Running PIA via KNIME

Julian Uszkoreit edited this page Jan 27, 2016 · 30 revisions

Running PIA via KNIME is not as comfortable as running the web interface, but has some advantages when you need to apply the same steps to a number of PIA compilations or want to run a once set up workflow again and again. The downside of this is, that you need to run KNIME and PIA on a desktop computer or workstation instead of a (more powerful) server.

PIA is tested to run with at least KNIME 3.1.0.

Setup

To run PIA in KNIME, the easiest way is to use the repository. Currently, the PIA nodes are in KNIME's trunk repository (http://update.knime.org/community-contributions/trunk).

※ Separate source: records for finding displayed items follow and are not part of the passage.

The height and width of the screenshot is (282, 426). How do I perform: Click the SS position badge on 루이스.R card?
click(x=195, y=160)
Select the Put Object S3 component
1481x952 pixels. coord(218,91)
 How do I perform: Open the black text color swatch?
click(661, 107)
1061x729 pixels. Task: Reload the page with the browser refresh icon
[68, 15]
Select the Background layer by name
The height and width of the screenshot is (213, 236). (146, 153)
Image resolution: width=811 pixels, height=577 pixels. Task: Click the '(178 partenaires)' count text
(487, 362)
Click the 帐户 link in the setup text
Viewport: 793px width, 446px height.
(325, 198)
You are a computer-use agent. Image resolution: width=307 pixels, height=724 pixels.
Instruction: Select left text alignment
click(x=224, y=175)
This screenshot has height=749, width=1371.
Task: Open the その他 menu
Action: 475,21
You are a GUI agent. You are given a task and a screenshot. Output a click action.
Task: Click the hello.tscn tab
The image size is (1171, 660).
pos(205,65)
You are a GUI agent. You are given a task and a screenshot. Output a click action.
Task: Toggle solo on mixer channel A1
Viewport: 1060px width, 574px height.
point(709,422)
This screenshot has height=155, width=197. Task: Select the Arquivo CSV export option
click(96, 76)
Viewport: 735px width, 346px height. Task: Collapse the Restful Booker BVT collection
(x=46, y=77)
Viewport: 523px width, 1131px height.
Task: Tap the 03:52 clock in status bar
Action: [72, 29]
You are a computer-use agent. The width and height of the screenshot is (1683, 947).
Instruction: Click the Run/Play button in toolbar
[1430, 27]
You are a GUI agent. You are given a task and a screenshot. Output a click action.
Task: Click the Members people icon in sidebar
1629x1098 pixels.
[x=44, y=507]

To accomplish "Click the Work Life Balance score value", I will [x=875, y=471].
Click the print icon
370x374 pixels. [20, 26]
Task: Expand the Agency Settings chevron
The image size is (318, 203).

To install PIA go to the "Install New Software" in the Help menu. Click on the "available software sites" (directly below the "Add..." button) and then the "Add..." button in the "Available Software Sites" window. Give the repository a name like "KNIME trunk" and use the URL http://update.knime.org/community-contributions/trunk. When everything is entered, click on ok and double check, that the just created repository is enabled (checked). Click Ok in the "Available Software Sites" window and select the trunk repository (or alternatively select "All available sites") in the select box. the PIA nodes can be found in the "Bioinformatics & NGS" group or simply by searching for it. Select it, click next, accept the license and restart KNIME after the installation is finished.

If all went well, you will see the PIA octopus on the splash screen of KNIME and you will find the PIA nodes under "Community Nodes".

Compiling search results into a PIA-XML file

To compile search results into a PIA-XML file, simply use the PIACompiler node (found in PIA/general). If your searches are already done, the node needs a GenericKnimeNodes/IO InputFile(s) for input and either a OutputFile or OutputFolder as shown in the picture below, or direct pipelining into another node.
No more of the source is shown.